The song topped Billboard‘s Adult Contemporary chart, and while it wasn’t quite as big a hit as some of her other songs, it stood out for its dreamy production and lyrics that came straight from the heart.

9. “Little Lies” (1987)

“Little Lies” was Fleetwood Mac’s final US top ten hit, and it was a good one to go out on, thanks to its mix of airy harmonies and pointed lyrics.

While Quintela had a cowriting credit on the song, McVie noted that he didn’t contribute much, saying, “‘Little Lies’ was very much my song, and it’s not about me, and it’s not about Eddy. It’s just a song I wrote, lying out by my pool with a pad and paper and that’s what I came up with. Counter-vocals written across Lindsey’s tune and… I just kind of made it up.”

Christine McVie and Stevie Nicks in 1987
Christine McVie and Stevie Nicks in 1987Getty

Christine McVie solo projects

Christine McVie released her debut solo album, Christine Perfect (yep, Perfect was her real maiden name!) in 1970, shortly before she joined Fleetwood Mac. In a 1980 interview, she admitted, “When I made that record, I wasn’t really sure about my talent, or about what direction I wanted to go in musically… I didn’t really feel artistically together until I joined Fleetwood Mac.”

Her next album, Christine McVie, came out in 1984, and produced her only top 10 solo hit, “Got a Hold on Me.” Lindsey Buckingham played guitar on the song, so it wasn’t much of a departure from the music she was best known for.

As she told Rolling Stone of her second solo album, “Maybe it isn’t the most adventurous album in the world, but I wanted to be honest and please my own ears with it.”

McVie’s final solo album, In the Meantime, came out in 2004, and received mixed reviews.

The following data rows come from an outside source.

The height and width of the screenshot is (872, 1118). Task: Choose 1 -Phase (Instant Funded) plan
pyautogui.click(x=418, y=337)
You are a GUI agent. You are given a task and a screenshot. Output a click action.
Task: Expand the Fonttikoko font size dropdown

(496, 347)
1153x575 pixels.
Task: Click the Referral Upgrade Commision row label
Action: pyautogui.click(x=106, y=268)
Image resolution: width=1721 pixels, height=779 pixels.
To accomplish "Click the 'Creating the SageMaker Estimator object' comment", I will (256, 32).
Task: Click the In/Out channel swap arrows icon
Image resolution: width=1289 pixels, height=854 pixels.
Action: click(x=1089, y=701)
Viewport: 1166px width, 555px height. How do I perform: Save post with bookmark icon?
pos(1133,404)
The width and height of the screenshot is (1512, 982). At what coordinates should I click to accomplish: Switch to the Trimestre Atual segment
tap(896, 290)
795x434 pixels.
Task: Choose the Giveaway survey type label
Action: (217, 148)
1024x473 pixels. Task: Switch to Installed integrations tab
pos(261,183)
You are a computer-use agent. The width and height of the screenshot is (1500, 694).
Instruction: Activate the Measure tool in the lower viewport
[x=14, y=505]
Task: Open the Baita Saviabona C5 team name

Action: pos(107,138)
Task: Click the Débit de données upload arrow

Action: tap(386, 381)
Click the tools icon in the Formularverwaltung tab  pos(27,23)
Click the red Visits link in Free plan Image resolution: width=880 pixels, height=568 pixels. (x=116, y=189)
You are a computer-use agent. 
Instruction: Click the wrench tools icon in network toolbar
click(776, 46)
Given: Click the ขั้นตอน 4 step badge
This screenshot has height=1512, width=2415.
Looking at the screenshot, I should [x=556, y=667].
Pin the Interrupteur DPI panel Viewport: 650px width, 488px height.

She had complicated feelings about it, telling the Los Angeles Times, “It had some good songs on it, but I went about it all wrong. I did it the wrong way, with the wrong people, I didn’t want to fly, I didn’t want to promote it. I just did it in my garage and nothing happened with it. That caused a certain amount of angst, and then I just stopped.”

McVie eventually returned to Fleetwood Mac in 2014, and in 2017, she and Buckingham released an album as a duo, Lindsey Buckingham Christine McVie. The album earned praise for its classic Fleetwood Mac sound, and she said that she and Buckingham had a “very natural” rapport and always shared a “musical connection.”

Christine McVie’s solo work may not be quite as well known as Nicks’ but it still possesses her signature simple yet spot-on songwriting and singular voice.